基于Grad-CAM的与医学文本处理相关的可解释人工智能
Grad-CAM-Based Explainable Artificial Intelligence Related to Medical Text Processing.
作者信息
Zhang Hongjian, Ogasawara Katsuhiko
机构信息
Graduate School of Health Science, Hokkaido University, N12-W5, Kitaku, Sapporo 060-0812, Japan.
出版信息
Bioengineering (Basel). 2023 Sep 10;10(9):1070. doi: 10.3390/bioengineering10091070.
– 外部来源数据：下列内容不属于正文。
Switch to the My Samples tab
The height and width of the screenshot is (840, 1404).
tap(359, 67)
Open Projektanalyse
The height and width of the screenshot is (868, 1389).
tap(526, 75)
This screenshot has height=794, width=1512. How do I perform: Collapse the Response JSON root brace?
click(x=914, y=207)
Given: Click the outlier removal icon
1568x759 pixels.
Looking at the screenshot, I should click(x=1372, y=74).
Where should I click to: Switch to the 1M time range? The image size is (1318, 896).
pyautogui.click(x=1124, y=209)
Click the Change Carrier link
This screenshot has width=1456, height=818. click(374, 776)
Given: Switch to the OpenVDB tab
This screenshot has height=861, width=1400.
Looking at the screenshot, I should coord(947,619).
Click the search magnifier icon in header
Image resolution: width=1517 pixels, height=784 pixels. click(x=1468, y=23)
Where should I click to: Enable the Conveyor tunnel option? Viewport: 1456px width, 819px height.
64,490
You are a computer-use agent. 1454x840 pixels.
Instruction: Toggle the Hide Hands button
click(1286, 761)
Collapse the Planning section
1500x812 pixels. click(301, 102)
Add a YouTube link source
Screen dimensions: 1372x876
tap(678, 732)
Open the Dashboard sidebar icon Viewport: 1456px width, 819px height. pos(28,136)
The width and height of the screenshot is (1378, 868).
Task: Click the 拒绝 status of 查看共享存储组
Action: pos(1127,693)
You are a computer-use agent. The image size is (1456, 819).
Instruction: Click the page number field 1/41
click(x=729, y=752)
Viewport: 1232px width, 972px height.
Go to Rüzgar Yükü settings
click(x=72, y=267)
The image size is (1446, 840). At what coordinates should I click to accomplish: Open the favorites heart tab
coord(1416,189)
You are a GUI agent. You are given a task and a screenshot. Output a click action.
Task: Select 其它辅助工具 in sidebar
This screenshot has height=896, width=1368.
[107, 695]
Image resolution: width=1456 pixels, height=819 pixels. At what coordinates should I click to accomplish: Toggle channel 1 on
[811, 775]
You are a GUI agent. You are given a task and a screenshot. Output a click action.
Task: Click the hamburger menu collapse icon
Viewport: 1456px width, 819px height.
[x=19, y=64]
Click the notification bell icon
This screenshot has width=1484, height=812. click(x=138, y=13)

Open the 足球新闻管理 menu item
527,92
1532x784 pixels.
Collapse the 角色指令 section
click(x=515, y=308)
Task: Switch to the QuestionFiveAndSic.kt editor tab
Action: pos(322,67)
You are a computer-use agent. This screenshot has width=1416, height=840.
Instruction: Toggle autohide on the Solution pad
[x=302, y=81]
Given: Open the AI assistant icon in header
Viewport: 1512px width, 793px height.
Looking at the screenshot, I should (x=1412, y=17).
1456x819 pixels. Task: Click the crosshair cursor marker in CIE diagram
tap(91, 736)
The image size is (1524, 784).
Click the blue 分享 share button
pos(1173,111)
The opacity of deep learning makes its application challenging in the medical field. Therefore, there is a need to enable explainable artificial intelligence (XAI) in the medical field to ensure that models and their results can be explained in a manner that humans can understand. This study uses a high-accuracy computer vision algorithm model to transfer learning to medical text tasks and uses the explanatory visualization method known as gradient-weighted class activation mapping (Grad-CAM) to generate heat maps to ensure that the basis for decision-making can be provided intuitively or via the model. The system comprises four modules: pre-processing, word embedding, classifier, and visualization. We used Word2Vec and BERT to compare word embeddings and use ResNet and 1Dimension convolutional neural networks (CNN) to compare classifiers. Finally, the Bi-LSTM was used to perform text classification for direct comparison. With 25 epochs, the model that used pre-trained ResNet on the formalized text presented the best performance (recall of 90.9%, precision of 91.1%, and an F1 score of 90.2% weighted). This study uses ResNet to process medical texts through Grad-CAM-based explainable artificial intelligence and obtains a high-accuracy classification effect; at the same time, through Grad-CAM visualization, it intuitively shows the words to which the model pays attention when making predictions.
深度学习的不透明性使其在医学领域的应用具有挑战性。因此,有必要在医学领域实现可解释人工智能(XAI),以确保模型及其结果能够以人类可理解的方式得到解释。本研究使用高精度计算机视觉算法模型将迁移学习应用于医学文本任务,并使用称为梯度加权类激活映射(Grad-CAM)的解释性可视化方法生成热图,以确保能够直观地或通过模型提供决策依据。该系统包括四个模块:预处理、词嵌入、分类器和可视化。我们使用Word2Vec和BERT比较词嵌入,并使用ResNet和一维卷积神经网络(CNN)比较分类器。最后,使用双向长短期记忆网络(Bi-LSTM)进行文本分类以进行直接比较。经过25个轮次的训练,在形式化文本上使用预训练ResNet的模型表现出最佳性能(召回率为90.9%,精确率为91.1%,加权F1分数为90.2%)。本研究通过基于Grad-CAM的可解释人工智能使用ResNet处理医学文本,获得了高精度的分类效果;同时,通过Grad-CAM可视化,直观地展示了模型在进行预测时关注的词汇。